**YOUR ASSIGNMENT:** Two lines below mark the span: the one containing "Image resolution: width=757" and the one containing "The image size is (637, 436).". Set down both, plus every line between, exactly as they stand, and nothing else.

**DATA EXTRACTS:**
>>>

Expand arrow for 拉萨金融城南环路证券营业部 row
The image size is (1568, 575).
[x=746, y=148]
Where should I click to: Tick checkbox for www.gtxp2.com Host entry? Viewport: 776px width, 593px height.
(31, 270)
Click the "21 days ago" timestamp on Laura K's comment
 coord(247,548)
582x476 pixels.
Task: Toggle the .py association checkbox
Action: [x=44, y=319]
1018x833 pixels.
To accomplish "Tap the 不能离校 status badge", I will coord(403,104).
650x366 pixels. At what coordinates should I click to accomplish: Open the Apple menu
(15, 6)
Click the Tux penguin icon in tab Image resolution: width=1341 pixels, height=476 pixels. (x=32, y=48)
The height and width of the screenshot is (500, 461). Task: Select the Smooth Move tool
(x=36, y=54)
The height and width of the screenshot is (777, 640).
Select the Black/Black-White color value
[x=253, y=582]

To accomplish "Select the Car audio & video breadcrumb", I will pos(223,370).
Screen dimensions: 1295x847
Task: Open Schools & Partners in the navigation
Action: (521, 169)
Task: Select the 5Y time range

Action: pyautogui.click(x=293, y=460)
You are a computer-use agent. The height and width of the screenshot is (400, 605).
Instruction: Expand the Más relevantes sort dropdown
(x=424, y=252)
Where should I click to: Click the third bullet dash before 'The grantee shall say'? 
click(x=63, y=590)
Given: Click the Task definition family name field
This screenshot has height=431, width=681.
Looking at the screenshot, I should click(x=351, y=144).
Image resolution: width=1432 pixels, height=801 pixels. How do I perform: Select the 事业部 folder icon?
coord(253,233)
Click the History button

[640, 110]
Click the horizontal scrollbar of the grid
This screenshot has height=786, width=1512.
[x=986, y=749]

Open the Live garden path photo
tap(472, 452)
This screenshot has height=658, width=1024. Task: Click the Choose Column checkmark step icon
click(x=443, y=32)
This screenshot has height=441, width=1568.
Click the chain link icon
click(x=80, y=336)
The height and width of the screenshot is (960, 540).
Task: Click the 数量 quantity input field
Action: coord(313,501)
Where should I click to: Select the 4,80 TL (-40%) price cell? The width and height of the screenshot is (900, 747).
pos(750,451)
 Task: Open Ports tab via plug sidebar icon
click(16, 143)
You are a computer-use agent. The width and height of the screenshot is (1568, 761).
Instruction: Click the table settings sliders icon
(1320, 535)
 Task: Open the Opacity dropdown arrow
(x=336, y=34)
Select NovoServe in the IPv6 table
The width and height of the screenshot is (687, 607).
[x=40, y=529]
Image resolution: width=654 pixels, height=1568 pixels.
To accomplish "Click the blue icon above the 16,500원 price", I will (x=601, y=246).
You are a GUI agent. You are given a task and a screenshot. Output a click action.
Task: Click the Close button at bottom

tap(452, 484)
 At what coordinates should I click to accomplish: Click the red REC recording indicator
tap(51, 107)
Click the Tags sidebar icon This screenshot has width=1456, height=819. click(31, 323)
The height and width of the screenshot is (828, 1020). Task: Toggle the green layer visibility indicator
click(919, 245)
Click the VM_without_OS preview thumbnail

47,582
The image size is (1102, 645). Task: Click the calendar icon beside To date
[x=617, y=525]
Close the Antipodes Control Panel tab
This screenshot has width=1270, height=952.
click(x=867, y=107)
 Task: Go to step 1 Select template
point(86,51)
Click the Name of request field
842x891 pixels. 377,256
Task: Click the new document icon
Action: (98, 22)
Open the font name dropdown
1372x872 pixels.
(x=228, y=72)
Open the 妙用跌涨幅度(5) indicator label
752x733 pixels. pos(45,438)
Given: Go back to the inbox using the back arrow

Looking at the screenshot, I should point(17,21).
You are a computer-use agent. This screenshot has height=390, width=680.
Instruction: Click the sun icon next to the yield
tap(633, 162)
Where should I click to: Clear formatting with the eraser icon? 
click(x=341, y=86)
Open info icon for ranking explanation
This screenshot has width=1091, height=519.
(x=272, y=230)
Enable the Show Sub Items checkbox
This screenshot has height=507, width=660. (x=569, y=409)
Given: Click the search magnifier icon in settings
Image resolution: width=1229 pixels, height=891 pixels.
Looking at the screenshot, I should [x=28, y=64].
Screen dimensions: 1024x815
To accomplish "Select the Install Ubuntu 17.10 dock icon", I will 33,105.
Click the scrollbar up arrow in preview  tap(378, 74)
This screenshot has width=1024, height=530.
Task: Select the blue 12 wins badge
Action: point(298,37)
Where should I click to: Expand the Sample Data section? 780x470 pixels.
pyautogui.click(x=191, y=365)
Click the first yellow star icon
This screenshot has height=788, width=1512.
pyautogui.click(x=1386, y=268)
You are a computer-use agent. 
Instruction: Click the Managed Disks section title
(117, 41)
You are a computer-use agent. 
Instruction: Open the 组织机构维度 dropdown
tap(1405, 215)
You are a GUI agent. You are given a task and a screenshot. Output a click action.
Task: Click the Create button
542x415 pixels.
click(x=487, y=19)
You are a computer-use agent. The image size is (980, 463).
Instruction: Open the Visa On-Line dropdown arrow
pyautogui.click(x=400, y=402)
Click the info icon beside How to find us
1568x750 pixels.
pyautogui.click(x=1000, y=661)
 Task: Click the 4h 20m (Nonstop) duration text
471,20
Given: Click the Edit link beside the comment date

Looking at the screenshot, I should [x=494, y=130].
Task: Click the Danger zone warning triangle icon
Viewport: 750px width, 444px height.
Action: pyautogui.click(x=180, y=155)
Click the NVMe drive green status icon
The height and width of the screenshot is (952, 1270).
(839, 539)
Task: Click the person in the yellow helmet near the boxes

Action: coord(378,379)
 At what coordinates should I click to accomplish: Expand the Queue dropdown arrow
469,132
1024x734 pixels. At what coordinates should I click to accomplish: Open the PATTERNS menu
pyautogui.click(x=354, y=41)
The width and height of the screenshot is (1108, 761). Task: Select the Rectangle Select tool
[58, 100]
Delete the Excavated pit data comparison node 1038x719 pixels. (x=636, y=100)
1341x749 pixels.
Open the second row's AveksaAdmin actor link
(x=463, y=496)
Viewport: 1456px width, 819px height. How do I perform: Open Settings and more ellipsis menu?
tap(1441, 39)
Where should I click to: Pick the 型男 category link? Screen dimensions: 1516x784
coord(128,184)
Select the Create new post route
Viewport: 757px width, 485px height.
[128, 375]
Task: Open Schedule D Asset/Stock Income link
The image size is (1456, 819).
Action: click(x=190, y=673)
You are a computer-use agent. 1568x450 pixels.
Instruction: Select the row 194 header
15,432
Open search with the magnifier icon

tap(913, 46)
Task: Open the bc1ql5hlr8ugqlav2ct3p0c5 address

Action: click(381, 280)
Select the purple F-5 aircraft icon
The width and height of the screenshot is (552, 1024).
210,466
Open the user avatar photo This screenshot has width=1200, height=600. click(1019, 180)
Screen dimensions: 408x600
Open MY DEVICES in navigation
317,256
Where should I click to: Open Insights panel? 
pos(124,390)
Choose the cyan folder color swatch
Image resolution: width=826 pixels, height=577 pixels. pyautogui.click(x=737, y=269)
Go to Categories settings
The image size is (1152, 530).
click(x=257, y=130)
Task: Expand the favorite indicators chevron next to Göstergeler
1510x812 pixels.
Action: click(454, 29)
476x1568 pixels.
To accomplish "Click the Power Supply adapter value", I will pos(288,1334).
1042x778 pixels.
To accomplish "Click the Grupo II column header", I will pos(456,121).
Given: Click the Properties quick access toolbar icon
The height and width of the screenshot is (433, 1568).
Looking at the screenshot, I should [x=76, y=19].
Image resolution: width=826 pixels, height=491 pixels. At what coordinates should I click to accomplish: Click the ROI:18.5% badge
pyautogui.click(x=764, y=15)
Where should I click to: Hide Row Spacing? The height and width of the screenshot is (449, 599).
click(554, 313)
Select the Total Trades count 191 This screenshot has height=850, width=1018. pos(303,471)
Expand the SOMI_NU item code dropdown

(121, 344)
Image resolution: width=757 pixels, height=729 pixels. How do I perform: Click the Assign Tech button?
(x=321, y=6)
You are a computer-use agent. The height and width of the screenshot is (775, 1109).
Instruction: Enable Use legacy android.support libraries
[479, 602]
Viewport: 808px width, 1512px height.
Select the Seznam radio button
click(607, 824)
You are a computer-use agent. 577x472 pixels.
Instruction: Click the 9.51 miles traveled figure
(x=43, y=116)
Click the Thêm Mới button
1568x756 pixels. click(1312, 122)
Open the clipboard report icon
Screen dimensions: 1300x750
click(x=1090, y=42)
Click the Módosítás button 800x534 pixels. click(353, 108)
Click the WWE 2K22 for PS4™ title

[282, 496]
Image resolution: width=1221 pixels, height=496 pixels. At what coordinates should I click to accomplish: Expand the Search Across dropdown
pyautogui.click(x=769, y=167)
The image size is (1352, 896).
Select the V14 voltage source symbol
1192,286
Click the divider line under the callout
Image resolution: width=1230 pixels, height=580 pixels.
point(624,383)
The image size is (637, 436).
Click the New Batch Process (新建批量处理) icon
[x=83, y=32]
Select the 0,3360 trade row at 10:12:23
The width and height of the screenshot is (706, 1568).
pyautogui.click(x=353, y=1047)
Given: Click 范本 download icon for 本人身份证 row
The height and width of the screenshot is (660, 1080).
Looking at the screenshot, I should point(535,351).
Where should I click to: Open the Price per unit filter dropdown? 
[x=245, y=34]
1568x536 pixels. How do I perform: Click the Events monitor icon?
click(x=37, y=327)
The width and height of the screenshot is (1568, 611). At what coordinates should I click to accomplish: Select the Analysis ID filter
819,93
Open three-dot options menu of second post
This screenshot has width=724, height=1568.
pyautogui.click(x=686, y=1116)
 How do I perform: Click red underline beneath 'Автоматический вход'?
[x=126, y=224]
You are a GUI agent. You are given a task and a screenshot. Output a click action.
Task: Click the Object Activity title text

<<<

**RESULT:**
Image resolution: width=757 pixels, height=729 pixels. How do I perform: Click the Assign Tech button?
(x=321, y=6)
You are a computer-use agent. The height and width of the screenshot is (775, 1109).
Instruction: Enable Use legacy android.support libraries
[479, 602]
Viewport: 808px width, 1512px height.
Select the Seznam radio button
click(607, 824)
You are a computer-use agent. 577x472 pixels.
Instruction: Click the 9.51 miles traveled figure
(x=43, y=116)
Click the Thêm Mới button
1568x756 pixels. click(1312, 122)
Open the clipboard report icon
Screen dimensions: 1300x750
click(x=1090, y=42)
Click the Módosítás button 800x534 pixels. click(353, 108)
Click the WWE 2K22 for PS4™ title

[282, 496]
Image resolution: width=1221 pixels, height=496 pixels. At what coordinates should I click to accomplish: Expand the Search Across dropdown
pyautogui.click(x=769, y=167)
The image size is (1352, 896).
Select the V14 voltage source symbol
1192,286
Click the divider line under the callout
Image resolution: width=1230 pixels, height=580 pixels.
point(624,383)
The image size is (637, 436).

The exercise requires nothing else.